Re: What is the principle?

From: Peter Kirk (peterkirk@qaya.org)
Date: Tue Mar 30 2004 - 05:38:36 EST

  • Next message: Peter Kirk: "Re: Printing and Displaying Dependent Vowels"

    On 29/03/2004 15:14, Kenneth Whistler wrote:

    >Peter Kirk responded:
    >
    >
    >
    >>>Third, the proposal to "transfer ... some or all of the Variation
    >>>Selectors on the SSP to Private Use" is unclear on the concept of
    >>>Private Use. The UTC will make *no* semantic encoding commitment
    >>>regarding what a private use character is to be used for.
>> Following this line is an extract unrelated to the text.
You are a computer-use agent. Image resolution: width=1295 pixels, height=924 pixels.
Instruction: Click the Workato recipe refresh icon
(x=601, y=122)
That would
    >>>include *not* specifying that some range of Private Use characters
    >>>be dedicated to use as variation selectors (privately defined). ...
    >>>
    >>>
    >>>
    >>>
    >>The problem here is that, despite what you say, the UTC has already
    >>specified the character properties of all of the existing PUA
    >>characters,
    >>
    >>
    >
    >No. The UTC has specified default values for the properties
    >for all code points, including the PUA, to prevent implementers
    >of property API's from having them blow up or return random
    >values for such code points.
    >
    >
    >
    Default values are still values, for whatever reason they have been
    specified. If one default value can be specified, so can a different one.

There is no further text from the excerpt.